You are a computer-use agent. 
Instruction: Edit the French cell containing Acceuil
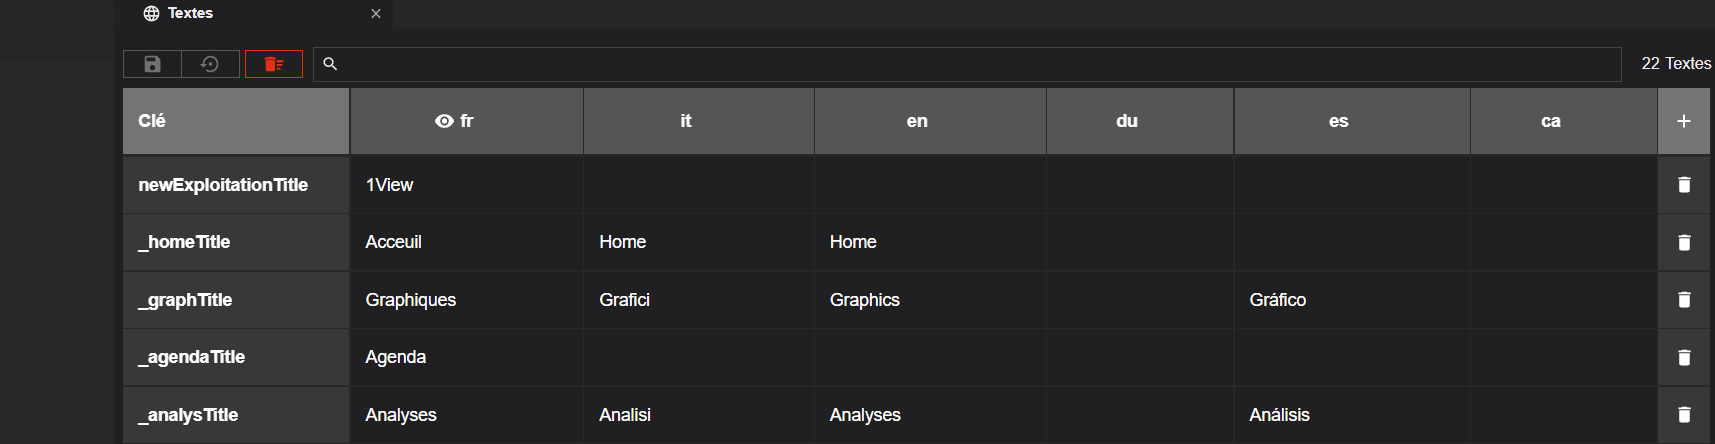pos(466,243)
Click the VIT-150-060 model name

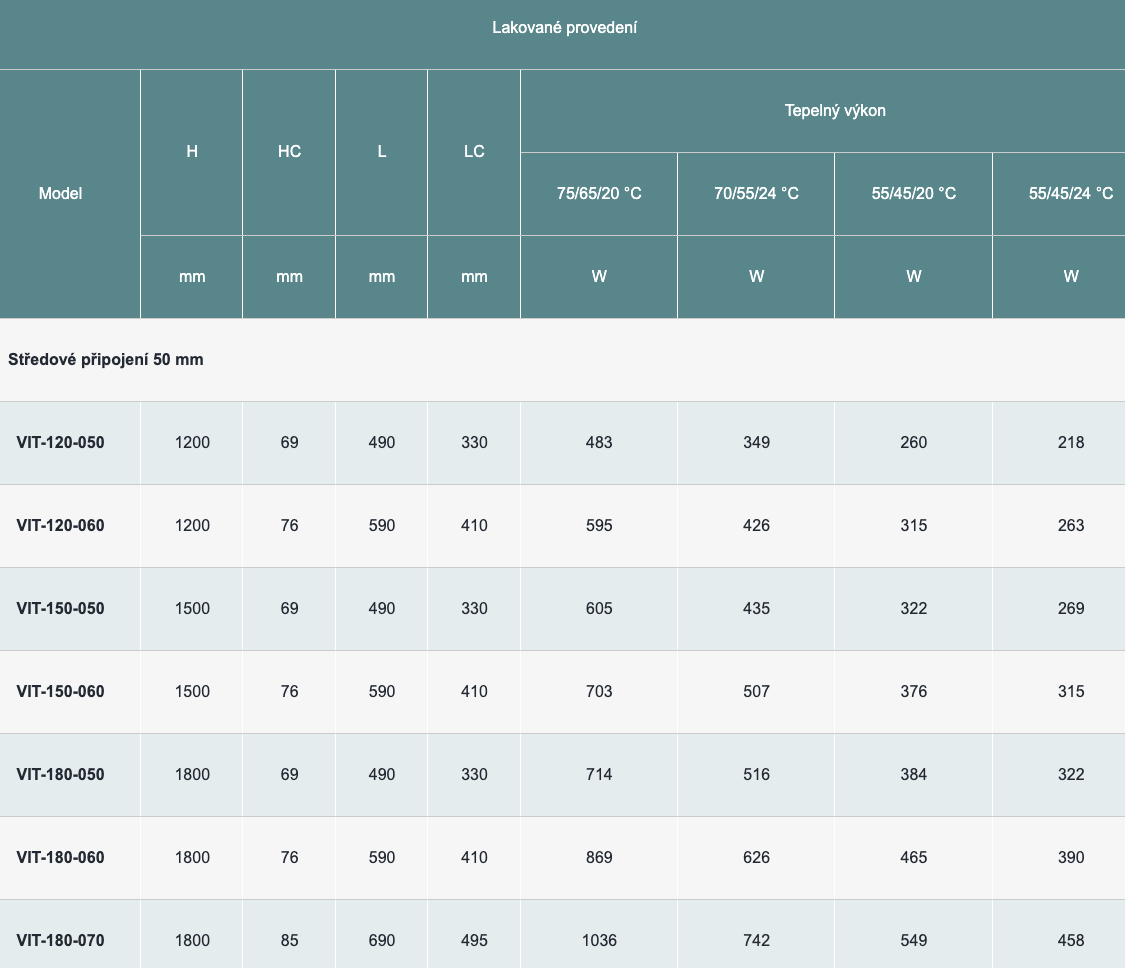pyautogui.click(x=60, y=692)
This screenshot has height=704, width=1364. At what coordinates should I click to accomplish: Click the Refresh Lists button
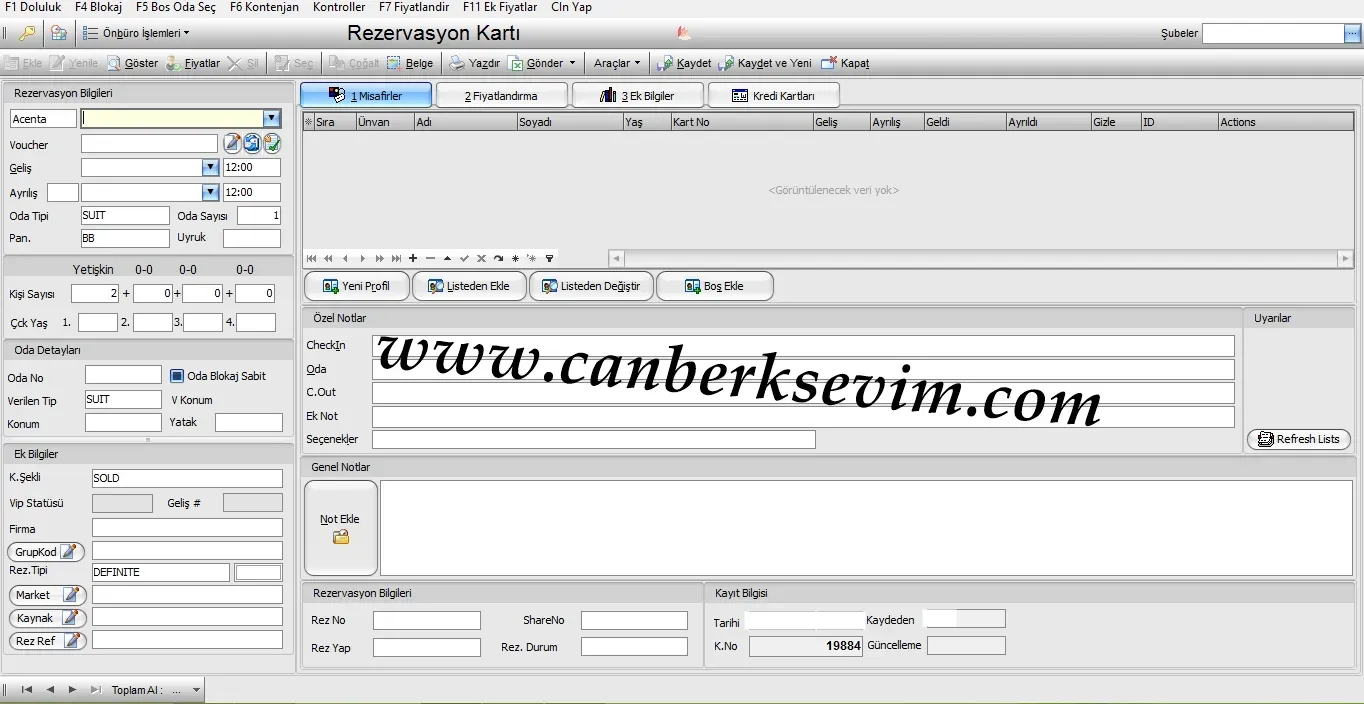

-- -- --

Task description:
The material above should be returned exactly, without pictures.

Expected answer:
You are a computer-use agent. 
Instruction: Edit the French cell containing Acceuil
pos(466,243)
Click the VIT-150-060 model name

pyautogui.click(x=60, y=692)
This screenshot has height=704, width=1364. At what coordinates should I click to accomplish: Click the Refresh Lists button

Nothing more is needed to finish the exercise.